> _Your objective_:
Using only the entries below, output the lines starting at the one containing "Where should I" and ending at the one containing "This screenshot has width=1341, height=537.", exactly and inclusive of both, omitting the pictures.

> _Information provided_:
▬▬▬▬▬▬▬▬▬▬
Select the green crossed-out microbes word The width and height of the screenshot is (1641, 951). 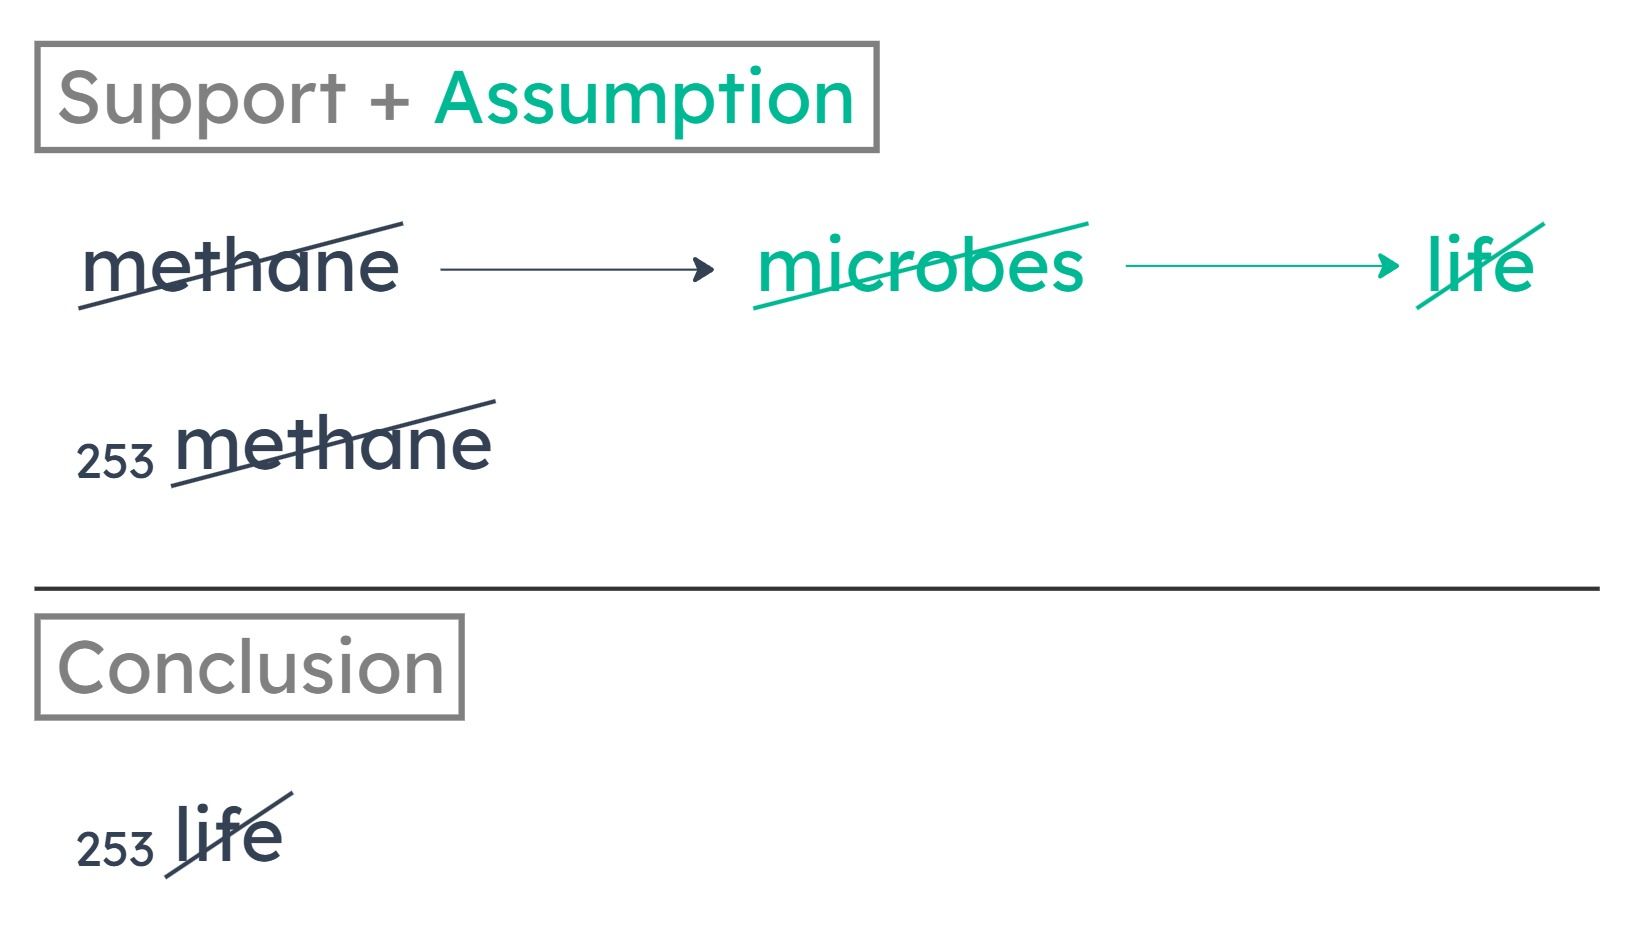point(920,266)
▬▬▬▬▬▬▬▬▬▬
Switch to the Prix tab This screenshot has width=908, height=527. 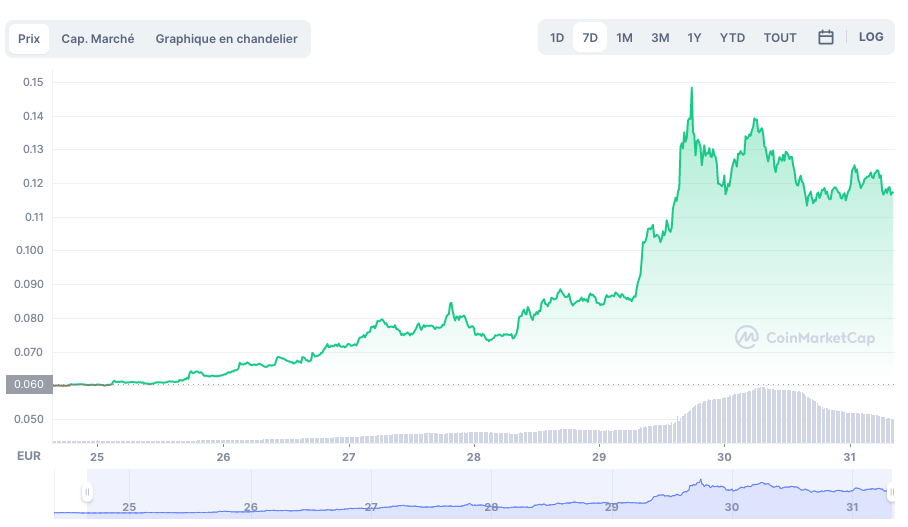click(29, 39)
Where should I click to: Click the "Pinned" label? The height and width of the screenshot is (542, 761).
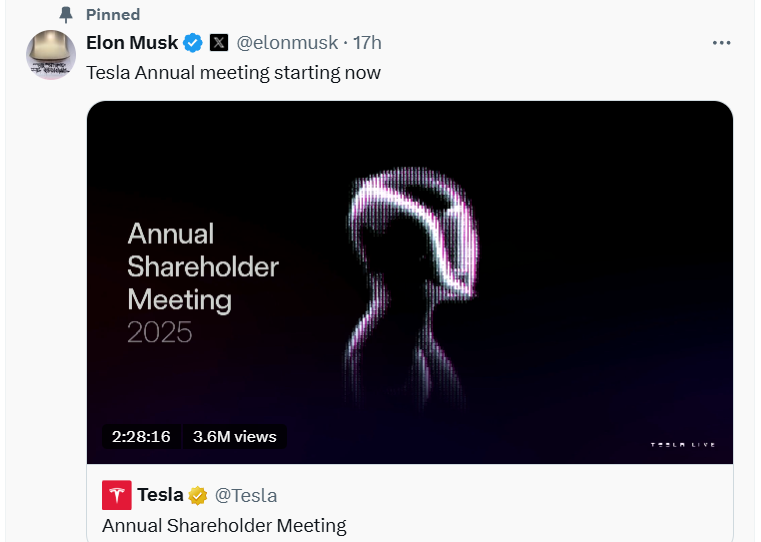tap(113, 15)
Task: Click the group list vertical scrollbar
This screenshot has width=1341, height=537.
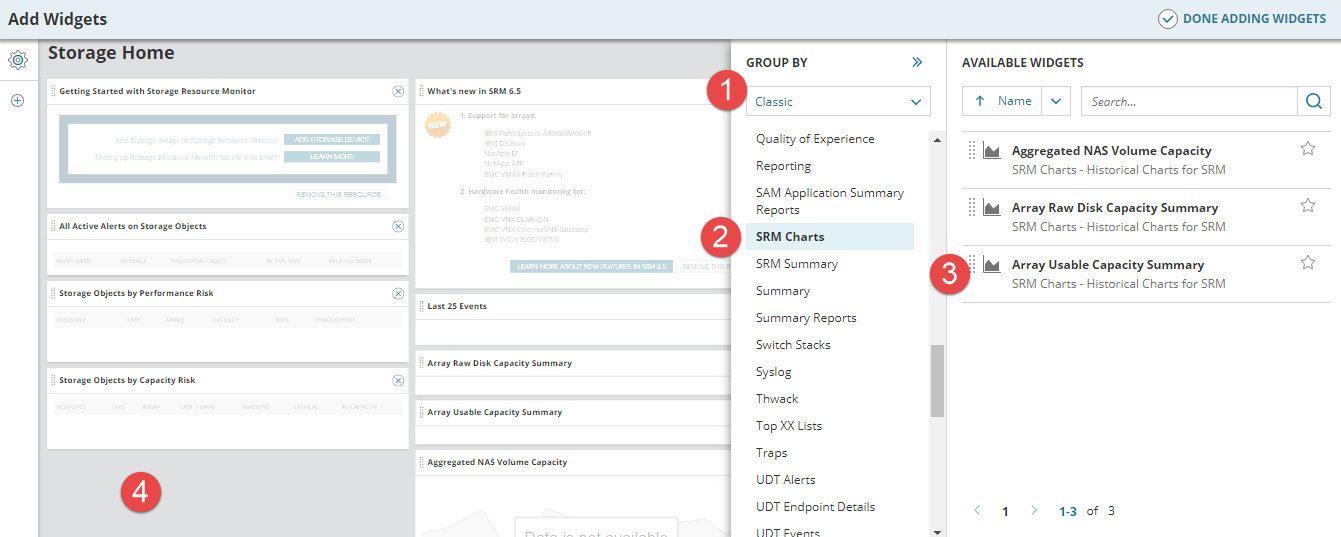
▬▬▬▬▬▬▬▬▬▬
> _Result of the exercise_:
Where should I click to: Click the "Pinned" label? The height and width of the screenshot is (542, 761).
tap(113, 15)
Task: Click the group list vertical scrollbar
This screenshot has width=1341, height=537.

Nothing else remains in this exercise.